_Your instructions_. Please repeat, from the entries that follow, the lines from the one containing "Instruction: Enable the Use secure DNS toggle" through the one containing "924x1298 pixels." exactly, adding nothing.

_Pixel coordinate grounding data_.
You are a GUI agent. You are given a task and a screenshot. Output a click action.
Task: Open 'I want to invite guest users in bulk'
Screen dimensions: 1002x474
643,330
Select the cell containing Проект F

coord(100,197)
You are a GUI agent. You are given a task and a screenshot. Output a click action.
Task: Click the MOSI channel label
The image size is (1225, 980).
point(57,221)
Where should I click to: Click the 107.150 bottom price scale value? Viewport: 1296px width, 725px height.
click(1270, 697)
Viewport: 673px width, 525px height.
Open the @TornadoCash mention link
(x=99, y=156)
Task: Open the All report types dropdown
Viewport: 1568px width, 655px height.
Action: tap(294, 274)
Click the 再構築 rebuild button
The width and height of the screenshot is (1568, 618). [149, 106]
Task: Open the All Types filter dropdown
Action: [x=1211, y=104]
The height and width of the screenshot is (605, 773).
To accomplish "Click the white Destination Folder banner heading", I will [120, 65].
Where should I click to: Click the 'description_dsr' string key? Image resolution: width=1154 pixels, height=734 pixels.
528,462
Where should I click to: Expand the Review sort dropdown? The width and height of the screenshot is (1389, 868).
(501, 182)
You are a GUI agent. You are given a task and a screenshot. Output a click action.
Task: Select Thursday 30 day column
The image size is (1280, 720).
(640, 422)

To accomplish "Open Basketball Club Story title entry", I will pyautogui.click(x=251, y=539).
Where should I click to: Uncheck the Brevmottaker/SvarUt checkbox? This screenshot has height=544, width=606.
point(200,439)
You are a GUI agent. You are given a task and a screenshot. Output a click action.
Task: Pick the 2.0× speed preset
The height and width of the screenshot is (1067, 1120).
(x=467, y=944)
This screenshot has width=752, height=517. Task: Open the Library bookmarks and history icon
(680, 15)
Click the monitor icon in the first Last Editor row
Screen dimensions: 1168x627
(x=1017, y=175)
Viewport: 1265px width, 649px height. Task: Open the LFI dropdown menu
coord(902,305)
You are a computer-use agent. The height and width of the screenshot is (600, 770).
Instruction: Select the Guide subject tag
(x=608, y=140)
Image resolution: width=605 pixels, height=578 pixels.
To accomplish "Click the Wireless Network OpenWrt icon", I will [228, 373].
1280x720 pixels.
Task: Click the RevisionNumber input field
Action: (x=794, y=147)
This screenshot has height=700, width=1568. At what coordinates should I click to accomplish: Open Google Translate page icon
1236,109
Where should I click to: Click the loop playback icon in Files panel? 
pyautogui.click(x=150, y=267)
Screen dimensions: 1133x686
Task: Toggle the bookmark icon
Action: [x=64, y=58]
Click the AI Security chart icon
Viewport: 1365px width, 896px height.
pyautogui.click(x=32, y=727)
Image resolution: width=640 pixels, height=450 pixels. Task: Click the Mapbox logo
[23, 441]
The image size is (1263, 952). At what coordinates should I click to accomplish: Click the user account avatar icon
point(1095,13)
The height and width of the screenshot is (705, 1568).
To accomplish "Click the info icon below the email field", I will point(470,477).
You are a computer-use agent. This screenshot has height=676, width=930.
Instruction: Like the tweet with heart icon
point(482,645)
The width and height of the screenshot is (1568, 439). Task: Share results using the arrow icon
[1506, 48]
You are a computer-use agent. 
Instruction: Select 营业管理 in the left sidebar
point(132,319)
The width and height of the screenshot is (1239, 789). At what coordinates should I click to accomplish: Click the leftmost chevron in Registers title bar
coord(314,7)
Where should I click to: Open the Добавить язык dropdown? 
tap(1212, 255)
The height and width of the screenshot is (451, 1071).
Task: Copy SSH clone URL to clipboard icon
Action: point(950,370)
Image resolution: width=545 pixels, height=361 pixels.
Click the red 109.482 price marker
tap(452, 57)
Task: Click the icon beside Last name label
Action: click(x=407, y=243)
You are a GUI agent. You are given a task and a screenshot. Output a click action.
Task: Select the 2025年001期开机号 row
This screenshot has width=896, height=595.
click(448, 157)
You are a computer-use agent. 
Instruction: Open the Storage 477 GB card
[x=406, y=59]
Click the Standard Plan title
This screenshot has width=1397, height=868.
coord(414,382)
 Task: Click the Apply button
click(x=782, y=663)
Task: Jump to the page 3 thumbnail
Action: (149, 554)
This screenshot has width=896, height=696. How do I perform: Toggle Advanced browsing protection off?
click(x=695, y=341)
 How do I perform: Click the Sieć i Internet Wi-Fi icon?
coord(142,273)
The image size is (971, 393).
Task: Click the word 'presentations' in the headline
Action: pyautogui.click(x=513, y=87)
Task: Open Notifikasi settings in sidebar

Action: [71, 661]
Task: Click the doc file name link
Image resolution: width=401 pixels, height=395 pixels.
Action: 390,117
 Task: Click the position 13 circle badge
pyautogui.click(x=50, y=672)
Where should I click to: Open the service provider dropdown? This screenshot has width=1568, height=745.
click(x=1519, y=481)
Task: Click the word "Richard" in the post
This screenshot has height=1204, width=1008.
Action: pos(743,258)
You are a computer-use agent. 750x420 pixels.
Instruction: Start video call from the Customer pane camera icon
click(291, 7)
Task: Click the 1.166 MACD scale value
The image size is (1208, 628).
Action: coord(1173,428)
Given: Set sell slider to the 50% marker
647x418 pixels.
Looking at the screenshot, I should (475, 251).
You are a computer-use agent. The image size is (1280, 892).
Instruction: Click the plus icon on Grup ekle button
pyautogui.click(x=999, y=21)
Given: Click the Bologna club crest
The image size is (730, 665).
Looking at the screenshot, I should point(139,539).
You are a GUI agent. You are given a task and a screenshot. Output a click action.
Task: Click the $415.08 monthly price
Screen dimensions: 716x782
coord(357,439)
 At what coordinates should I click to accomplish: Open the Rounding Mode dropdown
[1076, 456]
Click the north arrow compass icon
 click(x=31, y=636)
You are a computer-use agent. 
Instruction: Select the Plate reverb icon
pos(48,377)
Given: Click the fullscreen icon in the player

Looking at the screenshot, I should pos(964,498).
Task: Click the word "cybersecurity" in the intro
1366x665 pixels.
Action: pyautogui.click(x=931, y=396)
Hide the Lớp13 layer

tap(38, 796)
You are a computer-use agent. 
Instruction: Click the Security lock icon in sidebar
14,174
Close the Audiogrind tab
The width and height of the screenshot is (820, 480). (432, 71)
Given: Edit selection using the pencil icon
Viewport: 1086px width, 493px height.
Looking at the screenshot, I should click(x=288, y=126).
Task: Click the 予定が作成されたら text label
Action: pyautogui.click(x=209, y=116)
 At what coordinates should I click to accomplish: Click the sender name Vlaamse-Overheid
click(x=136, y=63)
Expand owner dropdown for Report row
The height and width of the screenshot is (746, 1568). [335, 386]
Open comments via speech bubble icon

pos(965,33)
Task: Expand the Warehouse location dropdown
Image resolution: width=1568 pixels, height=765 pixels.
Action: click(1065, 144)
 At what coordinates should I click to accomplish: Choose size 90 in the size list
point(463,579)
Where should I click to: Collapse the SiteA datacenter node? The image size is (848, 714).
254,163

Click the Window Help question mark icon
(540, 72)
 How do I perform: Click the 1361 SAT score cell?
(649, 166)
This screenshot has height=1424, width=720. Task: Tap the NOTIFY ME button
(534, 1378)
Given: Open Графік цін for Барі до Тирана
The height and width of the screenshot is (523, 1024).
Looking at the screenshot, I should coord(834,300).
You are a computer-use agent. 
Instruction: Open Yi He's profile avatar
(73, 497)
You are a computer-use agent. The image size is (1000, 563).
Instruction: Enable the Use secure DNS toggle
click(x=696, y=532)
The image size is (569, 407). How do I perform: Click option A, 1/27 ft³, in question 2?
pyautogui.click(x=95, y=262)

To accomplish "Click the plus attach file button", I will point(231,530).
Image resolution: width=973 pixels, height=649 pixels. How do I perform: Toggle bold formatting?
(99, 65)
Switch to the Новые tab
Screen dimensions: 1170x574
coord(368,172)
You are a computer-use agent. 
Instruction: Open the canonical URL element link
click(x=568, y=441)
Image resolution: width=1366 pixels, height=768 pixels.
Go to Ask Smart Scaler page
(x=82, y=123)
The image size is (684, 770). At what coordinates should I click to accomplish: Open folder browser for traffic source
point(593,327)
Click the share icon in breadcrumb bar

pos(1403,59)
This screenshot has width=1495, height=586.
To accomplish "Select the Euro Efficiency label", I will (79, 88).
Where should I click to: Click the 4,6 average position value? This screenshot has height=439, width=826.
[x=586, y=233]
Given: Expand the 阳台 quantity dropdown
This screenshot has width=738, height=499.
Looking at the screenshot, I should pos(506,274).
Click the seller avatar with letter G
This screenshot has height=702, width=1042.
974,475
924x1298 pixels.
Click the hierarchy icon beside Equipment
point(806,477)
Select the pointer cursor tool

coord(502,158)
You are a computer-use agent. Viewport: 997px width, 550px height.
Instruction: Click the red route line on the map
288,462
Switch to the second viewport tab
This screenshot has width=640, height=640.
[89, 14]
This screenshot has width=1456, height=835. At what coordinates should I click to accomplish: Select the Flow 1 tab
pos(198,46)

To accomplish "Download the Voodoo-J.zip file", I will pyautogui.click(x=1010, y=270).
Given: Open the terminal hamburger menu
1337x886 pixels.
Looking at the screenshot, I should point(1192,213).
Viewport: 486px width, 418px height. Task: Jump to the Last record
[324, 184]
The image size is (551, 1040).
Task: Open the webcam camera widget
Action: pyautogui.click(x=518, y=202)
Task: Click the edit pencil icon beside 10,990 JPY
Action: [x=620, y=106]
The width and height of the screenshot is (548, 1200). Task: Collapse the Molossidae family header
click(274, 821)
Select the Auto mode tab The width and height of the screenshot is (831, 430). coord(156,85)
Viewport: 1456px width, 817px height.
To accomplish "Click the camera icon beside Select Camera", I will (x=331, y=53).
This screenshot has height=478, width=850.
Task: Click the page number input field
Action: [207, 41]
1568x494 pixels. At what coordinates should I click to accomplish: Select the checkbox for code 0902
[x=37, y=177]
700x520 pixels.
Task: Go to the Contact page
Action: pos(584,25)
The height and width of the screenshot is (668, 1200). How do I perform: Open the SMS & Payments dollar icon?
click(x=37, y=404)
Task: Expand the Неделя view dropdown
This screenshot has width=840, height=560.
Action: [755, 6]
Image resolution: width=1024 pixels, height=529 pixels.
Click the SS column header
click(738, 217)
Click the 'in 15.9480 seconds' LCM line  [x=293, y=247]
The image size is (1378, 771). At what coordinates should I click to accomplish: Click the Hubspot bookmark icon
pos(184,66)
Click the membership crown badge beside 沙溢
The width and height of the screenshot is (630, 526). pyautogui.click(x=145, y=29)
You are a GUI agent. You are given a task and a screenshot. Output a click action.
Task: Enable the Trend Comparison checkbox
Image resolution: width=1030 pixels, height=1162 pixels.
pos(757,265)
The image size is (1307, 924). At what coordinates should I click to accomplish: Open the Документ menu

_Exercise output_.
Instruction: Enable the Use secure DNS toggle
click(x=696, y=532)
The image size is (569, 407). How do I perform: Click option A, 1/27 ft³, in question 2?
pyautogui.click(x=95, y=262)

To accomplish "Click the plus attach file button", I will point(231,530).
Image resolution: width=973 pixels, height=649 pixels. How do I perform: Toggle bold formatting?
(99, 65)
Switch to the Новые tab
Screen dimensions: 1170x574
coord(368,172)
You are a computer-use agent. 
Instruction: Open the canonical URL element link
click(x=568, y=441)
Image resolution: width=1366 pixels, height=768 pixels.
Go to Ask Smart Scaler page
(x=82, y=123)
The image size is (684, 770). At what coordinates should I click to accomplish: Open folder browser for traffic source
point(593,327)
Click the share icon in breadcrumb bar

pos(1403,59)
This screenshot has width=1495, height=586.
To accomplish "Select the Euro Efficiency label", I will (79, 88).
Where should I click to: Click the 4,6 average position value? This screenshot has height=439, width=826.
[x=586, y=233]
Given: Expand the 阳台 quantity dropdown
This screenshot has width=738, height=499.
Looking at the screenshot, I should pos(506,274).
Click the seller avatar with letter G
This screenshot has height=702, width=1042.
974,475
924x1298 pixels.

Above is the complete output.